Stamps are just like format(), but based on human-friendly templates like "Recorded at 10 am, September 2002" or "Meeting, Sunday May 1, 2000, at 10:20 pm".

Usage

stamp(
  x,
  orders = lubridate_formats,
  locale = Sys.getlocale("LC_TIME"),
  quiet = FALSE,
  exact = FALSE
)

stamp_date(x, locale = Sys.getlocale("LC_TIME"), quiet = FALSE)

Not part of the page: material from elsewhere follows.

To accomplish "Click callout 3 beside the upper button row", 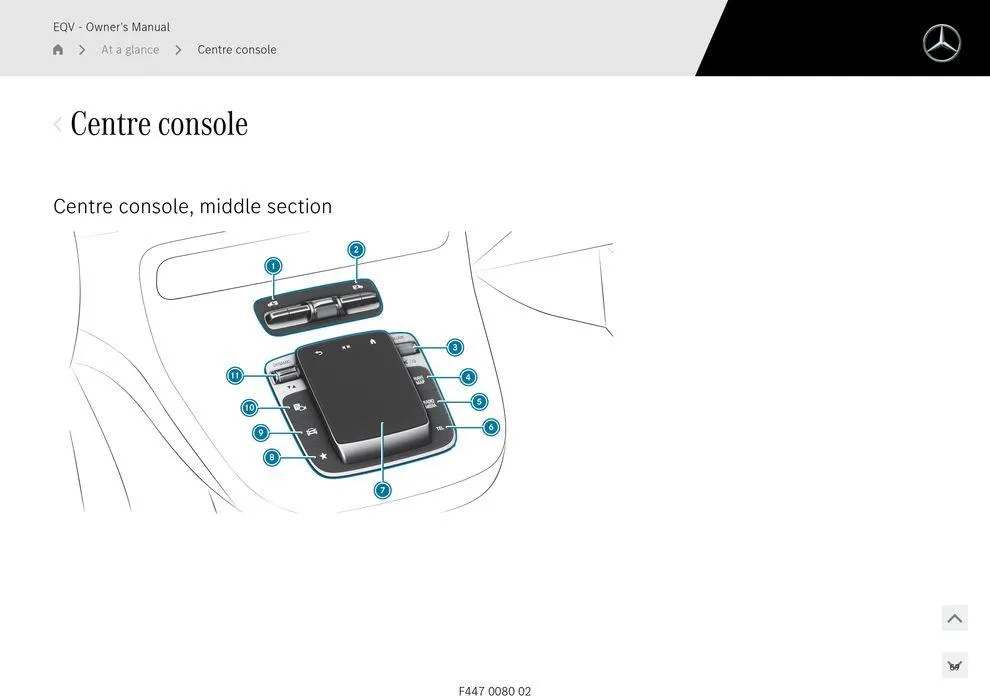I will 454,347.
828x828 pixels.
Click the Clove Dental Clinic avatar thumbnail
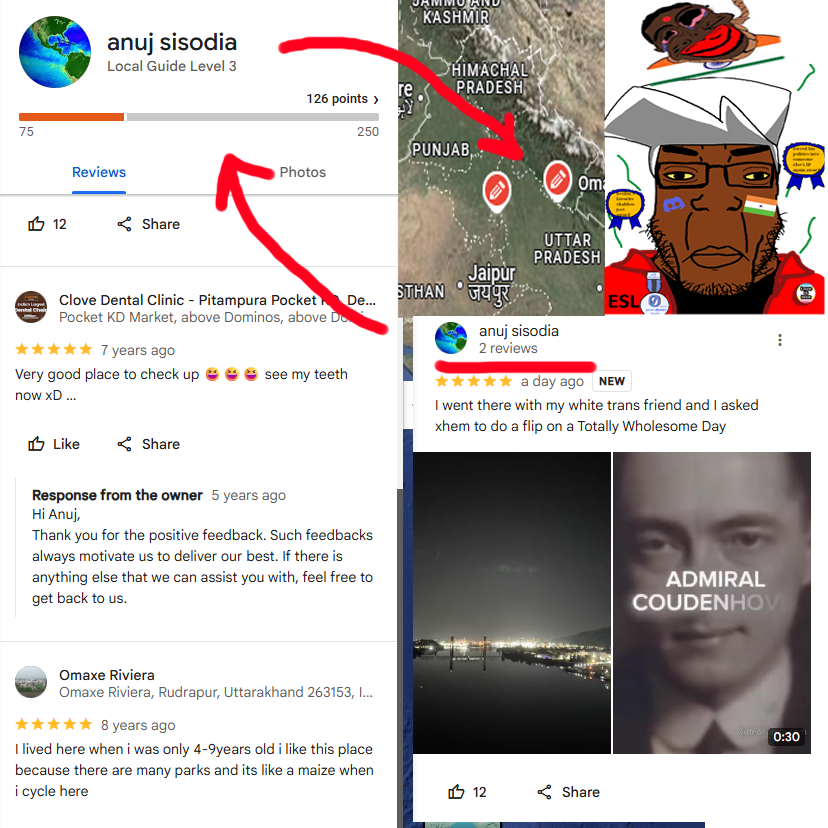pyautogui.click(x=31, y=307)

stamp_time(x, locale = Sys.getlocale("LC_TIME"), quiet = FALSE)

Value

a function to be applied on a vector of dates

Arguments

x

a character vector of templates.

orders

orders are sequences of formatting characters which might be used for disambiguation. For example "ymd hms", "aym" etc. See guess_formats() for a list of available formats.

locale

locale in which x is encoded. On Linux-like systems use locale -a in the terminal to list available locales.

quiet

whether to output informative messages.

exact

logical. If TRUE, the orders parameter is interpreted as an exact base::strptime() format and no format guessing is performed.

Details

stamp() is a stamping function date-time templates mainly, though it correctly handles all date and time formats as long as they are unambiguous. stamp_date(), and stamp_time() are the specialized stamps for dates and times (MHS). These function might be useful when the input template is unambiguous and matches both a time and a date format.

Lubridate tries hard to guess the formats, but often a given format can be interpreted in multiple ways. One way to deal with such cases is to provide unambiguous formats like 22/05/81 instead of 10/05/81 for d/m/y format. Another way is to use a more specialized stamp_date and stamp_time. The core function stamp() prioritizes longer date-time formats.

If x is a vector of values lubridate will choose the format which "fits" x the best. Note that longer formats are preferred. If you have "22:23:00 PM" then "HMSp" format will be given priority to shorter "HMS" order which also fits the supplied string.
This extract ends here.